Work request —
Omitting every picture, copy the lines from the one that contains "Where should I" through the last line of the records below, exactly and with nothing added.

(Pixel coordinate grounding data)
------------------------

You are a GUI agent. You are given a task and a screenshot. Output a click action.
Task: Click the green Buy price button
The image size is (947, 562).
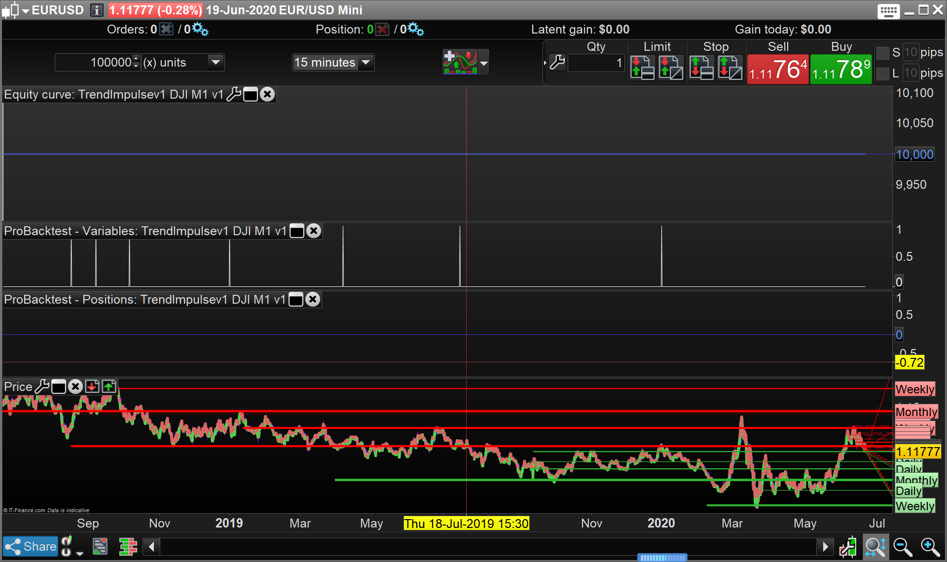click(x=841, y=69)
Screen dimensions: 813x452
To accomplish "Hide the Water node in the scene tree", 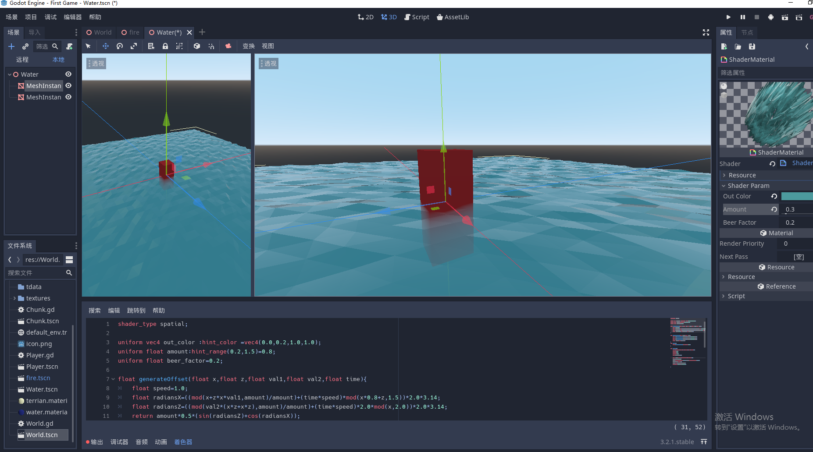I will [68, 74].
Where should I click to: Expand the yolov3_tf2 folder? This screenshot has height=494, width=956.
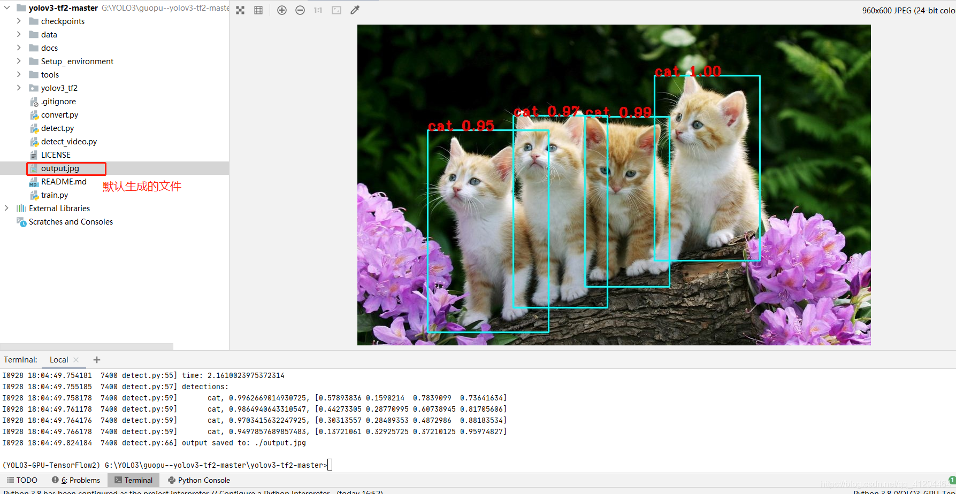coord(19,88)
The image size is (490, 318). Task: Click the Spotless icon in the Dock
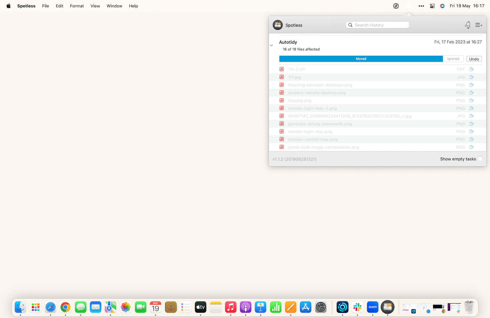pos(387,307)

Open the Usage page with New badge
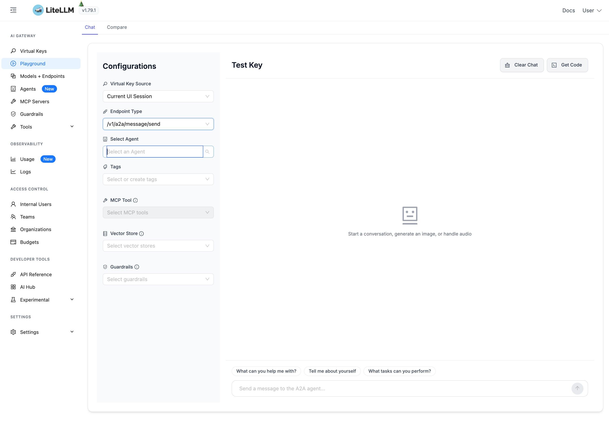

------------------------

Solution to this task —
Where should I click to: Expand the yolov3_tf2 folder? This screenshot has height=494, width=956.
coord(19,88)
The image size is (490, 318). Task: Click the Spotless icon in the Dock
pos(387,307)

Open the Usage page with New badge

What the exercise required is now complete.